### [SOURCE RECORDS]
☆ ☆ ☆ ☆ ☆ ☆ ☆

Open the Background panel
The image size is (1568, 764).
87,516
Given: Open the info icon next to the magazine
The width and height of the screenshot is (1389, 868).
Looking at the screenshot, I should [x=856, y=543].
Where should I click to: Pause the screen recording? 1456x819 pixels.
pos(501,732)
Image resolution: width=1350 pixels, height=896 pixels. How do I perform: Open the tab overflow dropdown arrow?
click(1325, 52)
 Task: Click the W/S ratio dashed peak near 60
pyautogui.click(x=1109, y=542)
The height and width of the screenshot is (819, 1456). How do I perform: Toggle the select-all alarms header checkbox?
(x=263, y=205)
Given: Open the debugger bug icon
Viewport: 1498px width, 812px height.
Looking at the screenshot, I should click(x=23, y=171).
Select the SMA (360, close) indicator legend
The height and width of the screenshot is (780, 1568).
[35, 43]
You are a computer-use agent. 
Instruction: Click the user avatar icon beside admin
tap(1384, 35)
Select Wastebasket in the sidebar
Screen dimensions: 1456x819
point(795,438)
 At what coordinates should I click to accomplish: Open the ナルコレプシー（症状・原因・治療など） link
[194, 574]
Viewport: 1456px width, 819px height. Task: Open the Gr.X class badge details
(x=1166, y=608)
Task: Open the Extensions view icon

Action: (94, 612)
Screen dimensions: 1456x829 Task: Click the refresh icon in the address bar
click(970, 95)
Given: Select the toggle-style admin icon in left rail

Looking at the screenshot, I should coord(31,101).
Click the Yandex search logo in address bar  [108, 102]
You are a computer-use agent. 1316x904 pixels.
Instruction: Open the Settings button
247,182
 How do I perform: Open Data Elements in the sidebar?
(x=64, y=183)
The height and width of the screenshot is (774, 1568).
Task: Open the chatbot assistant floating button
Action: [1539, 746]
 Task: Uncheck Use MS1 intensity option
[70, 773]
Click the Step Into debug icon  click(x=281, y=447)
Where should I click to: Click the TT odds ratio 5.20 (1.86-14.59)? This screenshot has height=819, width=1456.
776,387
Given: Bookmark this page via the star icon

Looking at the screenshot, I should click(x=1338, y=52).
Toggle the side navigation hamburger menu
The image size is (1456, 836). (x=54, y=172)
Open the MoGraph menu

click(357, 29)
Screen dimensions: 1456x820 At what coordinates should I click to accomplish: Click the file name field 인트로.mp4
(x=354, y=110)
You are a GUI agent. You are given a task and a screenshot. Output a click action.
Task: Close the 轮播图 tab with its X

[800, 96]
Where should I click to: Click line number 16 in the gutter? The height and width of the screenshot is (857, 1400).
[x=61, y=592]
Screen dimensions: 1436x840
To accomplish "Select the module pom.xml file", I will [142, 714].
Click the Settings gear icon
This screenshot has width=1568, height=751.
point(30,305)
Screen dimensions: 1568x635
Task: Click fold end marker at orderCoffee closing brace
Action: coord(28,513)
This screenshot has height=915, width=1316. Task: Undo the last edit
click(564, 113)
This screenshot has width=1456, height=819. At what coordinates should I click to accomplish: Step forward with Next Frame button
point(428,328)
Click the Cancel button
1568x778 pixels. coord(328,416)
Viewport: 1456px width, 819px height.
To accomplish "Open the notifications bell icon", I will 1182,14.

☆ ☆ ☆ ☆ ☆ ☆ ☆

### [TASK DIRECTIONS]
Your answer must be the complete listing, retyped exactly.

### [RESULT OF THIS EXERCISE]
Open the Background panel
The image size is (1568, 764).
87,516
Given: Open the info icon next to the magazine
The width and height of the screenshot is (1389, 868).
Looking at the screenshot, I should [x=856, y=543].
Where should I click to: Pause the screen recording? 1456x819 pixels.
pos(501,732)
Image resolution: width=1350 pixels, height=896 pixels. How do I perform: Open the tab overflow dropdown arrow?
click(1325, 52)
 Task: Click the W/S ratio dashed peak near 60
pyautogui.click(x=1109, y=542)
The height and width of the screenshot is (819, 1456). How do I perform: Toggle the select-all alarms header checkbox?
(x=263, y=205)
Given: Open the debugger bug icon
Viewport: 1498px width, 812px height.
Looking at the screenshot, I should click(x=23, y=171).
Select the SMA (360, close) indicator legend
The height and width of the screenshot is (780, 1568).
[35, 43]
You are a computer-use agent. 
Instruction: Click the user avatar icon beside admin
tap(1384, 35)
Select Wastebasket in the sidebar
Screen dimensions: 1456x819
point(795,438)
 At what coordinates should I click to accomplish: Open the ナルコレプシー（症状・原因・治療など） link
[194, 574]
Viewport: 1456px width, 819px height. Task: Open the Gr.X class badge details
(x=1166, y=608)
Task: Open the Extensions view icon

Action: (94, 612)
Screen dimensions: 1456x829 Task: Click the refresh icon in the address bar
click(970, 95)
Given: Select the toggle-style admin icon in left rail

Looking at the screenshot, I should coord(31,101).
Click the Yandex search logo in address bar  [108, 102]
You are a computer-use agent. 1316x904 pixels.
Instruction: Open the Settings button
247,182
 How do I perform: Open Data Elements in the sidebar?
(x=64, y=183)
The height and width of the screenshot is (774, 1568).
Task: Open the chatbot assistant floating button
Action: [1539, 746]
 Task: Uncheck Use MS1 intensity option
[70, 773]
Click the Step Into debug icon  click(x=281, y=447)
Where should I click to: Click the TT odds ratio 5.20 (1.86-14.59)? This screenshot has height=819, width=1456.
776,387
Given: Bookmark this page via the star icon

Looking at the screenshot, I should click(x=1338, y=52).
Toggle the side navigation hamburger menu
The image size is (1456, 836). (x=54, y=172)
Open the MoGraph menu

click(357, 29)
Screen dimensions: 1456x820 At what coordinates should I click to accomplish: Click the file name field 인트로.mp4
(x=354, y=110)
You are a GUI agent. You are given a task and a screenshot. Output a click action.
Task: Close the 轮播图 tab with its X

[800, 96]
Where should I click to: Click line number 16 in the gutter? The height and width of the screenshot is (857, 1400).
[x=61, y=592]
Screen dimensions: 1436x840
To accomplish "Select the module pom.xml file", I will [142, 714].
Click the Settings gear icon
This screenshot has width=1568, height=751.
point(30,305)
Screen dimensions: 1568x635
Task: Click fold end marker at orderCoffee closing brace
Action: coord(28,513)
This screenshot has height=915, width=1316. Task: Undo the last edit
click(564, 113)
This screenshot has width=1456, height=819. At what coordinates should I click to accomplish: Step forward with Next Frame button
point(428,328)
Click the Cancel button
1568x778 pixels. coord(328,416)
Viewport: 1456px width, 819px height.
To accomplish "Open the notifications bell icon", I will 1182,14.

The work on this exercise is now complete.